It was the beginning of a whirlwind of activity that ended with cake and ice cream at the Deals' home on Sunday.
“I went home the next day and told Mom and Dad I’d met the man I was going to marry,” Sandra Deal recalled.
Love and marriage
Less than a year later, they pledged their love to each other but decided they would wait until Nathan finished law school to marry.
In August 1963, Sandra earned her Bachelor of Science degree in elementary education and taught in the Griffin-Spalding school district before heading to Macon for a one-year stint at a school called Fort Hawkins.
On Christmas Day 1965, the couple became officially engaged. On June 5, 1966, Nathan graduated law school. The couple married the following Sunday, June 12, in a simple ceremony at New Holland Baptist Church in Gainesville, where Sandra was born and raised.
Just as Sandrafinished work on her Master’s degree, the Army summoned Nathan for duty at Fort Lee in Virginia. They were at Fort Gordon near Augusta when Sandra gave birth to Jason, now a 42-year-old Superior Court judge.
Three girls would soon follow, and Deal would begin practicing law in Gainesville. By then Sandrawas a stay-at-home mom, occasionally substitute teaching up until the last two children were in middle school.

Excerpted records ::
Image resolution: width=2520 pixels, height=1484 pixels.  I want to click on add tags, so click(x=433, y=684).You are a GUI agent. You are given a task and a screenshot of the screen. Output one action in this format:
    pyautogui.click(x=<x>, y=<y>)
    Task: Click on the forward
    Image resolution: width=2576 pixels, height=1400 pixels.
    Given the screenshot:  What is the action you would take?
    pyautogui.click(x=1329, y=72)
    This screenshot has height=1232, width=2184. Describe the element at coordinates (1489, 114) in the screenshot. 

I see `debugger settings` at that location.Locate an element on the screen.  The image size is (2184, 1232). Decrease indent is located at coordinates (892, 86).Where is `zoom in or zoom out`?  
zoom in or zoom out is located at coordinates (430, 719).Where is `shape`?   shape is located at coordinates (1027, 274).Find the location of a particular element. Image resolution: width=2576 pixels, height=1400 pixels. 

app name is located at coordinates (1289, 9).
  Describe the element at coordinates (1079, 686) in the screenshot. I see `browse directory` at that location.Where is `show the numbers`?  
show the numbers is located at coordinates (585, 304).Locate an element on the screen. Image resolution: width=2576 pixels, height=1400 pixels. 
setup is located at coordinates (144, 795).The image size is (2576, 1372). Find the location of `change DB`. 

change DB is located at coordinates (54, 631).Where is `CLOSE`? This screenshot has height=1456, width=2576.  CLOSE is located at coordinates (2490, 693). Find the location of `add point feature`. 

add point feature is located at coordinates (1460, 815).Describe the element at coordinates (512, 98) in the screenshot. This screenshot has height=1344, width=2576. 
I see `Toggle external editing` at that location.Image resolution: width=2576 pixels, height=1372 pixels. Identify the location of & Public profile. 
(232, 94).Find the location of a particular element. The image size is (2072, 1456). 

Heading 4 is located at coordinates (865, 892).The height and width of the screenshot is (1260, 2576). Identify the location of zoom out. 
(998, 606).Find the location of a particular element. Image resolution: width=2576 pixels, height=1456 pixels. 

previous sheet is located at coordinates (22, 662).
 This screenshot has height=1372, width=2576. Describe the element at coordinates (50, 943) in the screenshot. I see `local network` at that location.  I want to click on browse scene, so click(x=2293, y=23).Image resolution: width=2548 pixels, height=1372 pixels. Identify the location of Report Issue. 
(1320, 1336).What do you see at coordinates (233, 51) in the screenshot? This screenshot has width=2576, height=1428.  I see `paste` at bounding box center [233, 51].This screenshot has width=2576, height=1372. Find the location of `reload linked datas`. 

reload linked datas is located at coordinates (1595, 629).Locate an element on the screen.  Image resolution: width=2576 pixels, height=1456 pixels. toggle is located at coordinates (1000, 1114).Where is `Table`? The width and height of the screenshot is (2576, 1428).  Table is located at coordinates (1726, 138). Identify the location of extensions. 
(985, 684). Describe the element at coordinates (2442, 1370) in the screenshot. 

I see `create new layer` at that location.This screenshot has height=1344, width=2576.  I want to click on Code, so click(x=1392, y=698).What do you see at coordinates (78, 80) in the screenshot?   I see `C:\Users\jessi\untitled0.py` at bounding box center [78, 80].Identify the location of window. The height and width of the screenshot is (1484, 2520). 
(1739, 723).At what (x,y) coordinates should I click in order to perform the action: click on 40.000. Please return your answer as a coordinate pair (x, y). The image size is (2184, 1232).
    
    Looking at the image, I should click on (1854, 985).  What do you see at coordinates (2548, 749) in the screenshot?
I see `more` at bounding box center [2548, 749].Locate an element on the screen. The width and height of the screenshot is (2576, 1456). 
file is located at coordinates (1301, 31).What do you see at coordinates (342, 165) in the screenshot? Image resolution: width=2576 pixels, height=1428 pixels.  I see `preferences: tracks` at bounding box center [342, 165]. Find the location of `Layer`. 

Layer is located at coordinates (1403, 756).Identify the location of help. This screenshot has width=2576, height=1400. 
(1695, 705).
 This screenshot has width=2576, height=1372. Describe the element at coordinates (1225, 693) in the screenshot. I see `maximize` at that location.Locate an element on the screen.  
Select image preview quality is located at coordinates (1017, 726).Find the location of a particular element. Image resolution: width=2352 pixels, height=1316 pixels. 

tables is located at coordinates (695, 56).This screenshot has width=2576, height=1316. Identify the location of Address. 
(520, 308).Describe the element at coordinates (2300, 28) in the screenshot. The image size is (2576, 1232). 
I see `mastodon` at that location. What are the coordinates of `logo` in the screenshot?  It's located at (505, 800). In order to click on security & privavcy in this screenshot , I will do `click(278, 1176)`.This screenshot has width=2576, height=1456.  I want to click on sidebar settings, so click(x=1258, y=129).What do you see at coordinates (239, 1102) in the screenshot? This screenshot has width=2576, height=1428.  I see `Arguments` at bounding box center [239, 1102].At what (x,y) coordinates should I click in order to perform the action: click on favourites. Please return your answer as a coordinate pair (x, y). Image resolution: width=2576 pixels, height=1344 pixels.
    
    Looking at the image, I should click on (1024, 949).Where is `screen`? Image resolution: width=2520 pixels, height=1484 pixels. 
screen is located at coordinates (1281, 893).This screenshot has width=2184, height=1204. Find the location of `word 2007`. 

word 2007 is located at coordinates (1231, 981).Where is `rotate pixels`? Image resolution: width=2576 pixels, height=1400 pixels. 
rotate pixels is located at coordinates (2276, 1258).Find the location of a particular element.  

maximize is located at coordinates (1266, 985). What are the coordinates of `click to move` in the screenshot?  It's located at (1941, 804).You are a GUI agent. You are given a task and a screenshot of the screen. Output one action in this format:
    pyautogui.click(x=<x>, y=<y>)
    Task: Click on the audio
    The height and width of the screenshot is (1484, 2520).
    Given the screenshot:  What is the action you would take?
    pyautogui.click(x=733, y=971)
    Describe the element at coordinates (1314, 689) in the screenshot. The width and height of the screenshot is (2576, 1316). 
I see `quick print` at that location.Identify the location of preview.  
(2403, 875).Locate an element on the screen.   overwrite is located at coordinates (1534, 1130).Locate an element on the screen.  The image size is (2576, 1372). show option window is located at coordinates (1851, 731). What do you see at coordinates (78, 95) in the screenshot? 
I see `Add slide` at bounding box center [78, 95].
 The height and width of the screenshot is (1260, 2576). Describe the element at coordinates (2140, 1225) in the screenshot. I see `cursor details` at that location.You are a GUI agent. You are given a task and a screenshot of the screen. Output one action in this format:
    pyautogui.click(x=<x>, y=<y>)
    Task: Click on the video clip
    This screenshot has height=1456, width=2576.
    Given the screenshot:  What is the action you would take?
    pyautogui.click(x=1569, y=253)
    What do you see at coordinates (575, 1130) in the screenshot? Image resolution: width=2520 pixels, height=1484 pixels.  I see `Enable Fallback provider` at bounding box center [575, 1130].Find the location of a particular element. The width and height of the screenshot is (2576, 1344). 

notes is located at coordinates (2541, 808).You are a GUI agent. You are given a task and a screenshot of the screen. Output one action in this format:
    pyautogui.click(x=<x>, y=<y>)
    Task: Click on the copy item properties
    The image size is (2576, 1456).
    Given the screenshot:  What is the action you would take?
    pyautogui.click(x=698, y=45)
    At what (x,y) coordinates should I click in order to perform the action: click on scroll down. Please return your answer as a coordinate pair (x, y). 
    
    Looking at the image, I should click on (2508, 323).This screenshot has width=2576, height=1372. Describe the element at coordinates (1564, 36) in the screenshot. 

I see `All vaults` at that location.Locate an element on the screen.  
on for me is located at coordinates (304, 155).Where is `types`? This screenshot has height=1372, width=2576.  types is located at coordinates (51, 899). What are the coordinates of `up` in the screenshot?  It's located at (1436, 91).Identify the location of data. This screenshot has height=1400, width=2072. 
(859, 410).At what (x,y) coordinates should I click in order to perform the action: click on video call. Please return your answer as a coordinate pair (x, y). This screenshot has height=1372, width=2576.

Tasks and exercises ::
1 – Answer these questions using the text about Sandra and Nathan Deal.
(a) What degree did Sandra earn in August 1963?
(b) In which church were the couple married?
(c) What position does Jason now hold?
2 – Write out the passage of the text about Sandra and Nathan Deal starting with "On Christmas Day" and going on through "born and raised.".
3 – Continue the text about Sandra and Nathan Deal from its last sentence.

Task responses ::
1 –
(a) A Bachelor of Science degree in elementary education.
(b) New Holland Baptist Church in Gainesville.
(c) He is a Superior Court judge.

2 –
On Christmas Day 1965, the couple became officially engaged. On June 5, 1966, Nathan graduated law school. The couple married the following Sunday, June 12, in a simple ceremony at New Holland Baptist Church in Gainesville, where Sandra was born and raised.

3 –
In 1992, she returned to the classroom full time, the same year Nathan Deal, who by then had served eight years in the Legislature, was elected to Congress.
Family first
As Deal’s legal and political career took off, Sandra balanced her career with the demands of rearing four children and managing a farm.
"I did what I had to," said Sandra Deal. "I drove hay trucks. I fed pigs with children on my back in a backpack. I once cut wire from a horse's foot and pulled the birth sack off a colt's face so it wouldn't suffocate."
Her husband came home on weekends.
Longtime friends, Pat Oliver and Susan Jessup, said they have long admired Sandra for eschewing Washington and its high society ways.
“She made the sacrifice for her children,” said Jessup, who met Deal nearly 40 years ago when they both volunteered for a First Baptist Church missionary group. “I never heard her complain. ”
For her part, Deal said she was just putting into the practice what her own parents did for her.
The Dunagans, she said, reared her and her siblings mindful of a biblical proverb: "Train up a child in the way he should go, and when he is old he will not depart from it."
“When I grew up, there was an honor code," she said. "You tried to do the right thing all the time because if no one else knew what you were doing, God knew, and that's what I tried to teach my own children."
By the time all four children had entered college in 1998, the couple's parents had become unable to care for themselves. The Deals moved them into their home. After her mother's death in 2002, Sandra retired to care for her father and mother-in-law.
"It really bothered me that Daddy at 90 was chasing cows out of the road," she recalled. "We sold the farm and moved everybody to a smaller piece of property in Hall County."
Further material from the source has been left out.